So how do we facilitate this 'communication' in our classes? For starters, let's focus on points 1, 2, and 3. Communication by definition is the transfer of information from source to receiver; that information by definition is not already known to the receiver. To facilitate this in class, a communicative activity can be implemented where A has information which B does not, and then prompting an exchange of information.


At elementary school level, it could be an activity of asking yes-no, or closed end questions. Some activities that you may have come across are true/false activities, questionnaire activities, and guess who/what activities.


At high school level there are more options such as using open-ended questions in order to elicit the required information. Some activities straight from standard textbooks include asking for directions, explaining train routes, ordering at a restaurant, phone conversations, and many role playing activities.


Oral communication activities can be done via: 1) teacher to student, 2) student to teacher, and 3. student to student.
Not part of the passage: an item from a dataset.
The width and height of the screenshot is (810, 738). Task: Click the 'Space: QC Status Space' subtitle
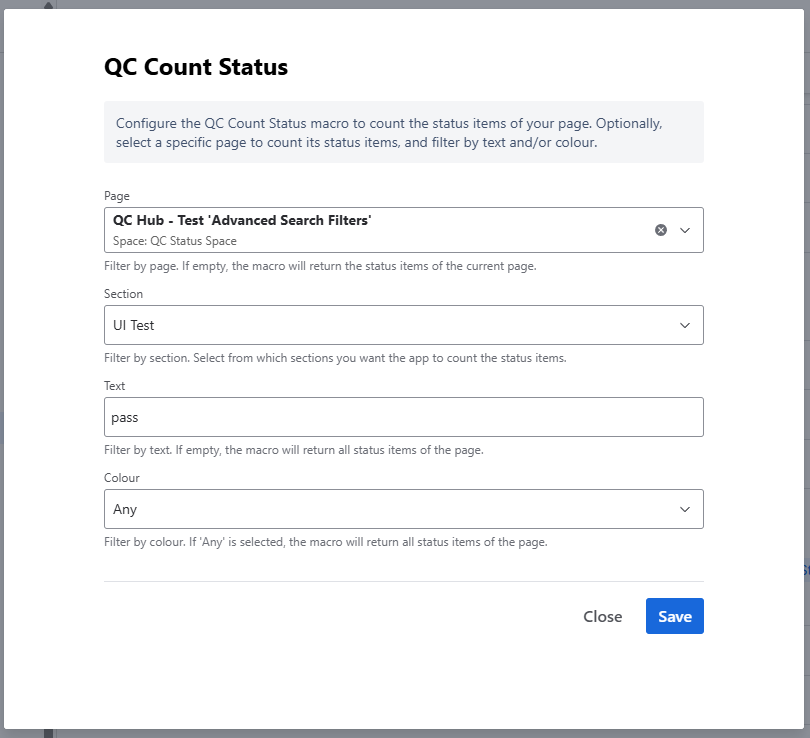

In an oral communication class, the third style would be most beneficial for students, and we should be planning our lessons as such. Ask yourself every time when planning a lesson: Can I make this game/activity more communicative between students? Who has the most talking time in the class for this lesson?


On point 4, communication is saying what is meaningful rather than what is linguistically correct. This is what we want the students to understand - that they can use gestures, diagrams, illustrations, physical demonstrations, anything to supplement the 'oral' part of communication to try and get information across as best as they can.


Oral communication classes are not eikaiwa, and most likely are not to be focused on correcting grammar and pronunciation (although some JTs do request that). The focus should be getting the students engaged, and be free in how they communicate to you and each other.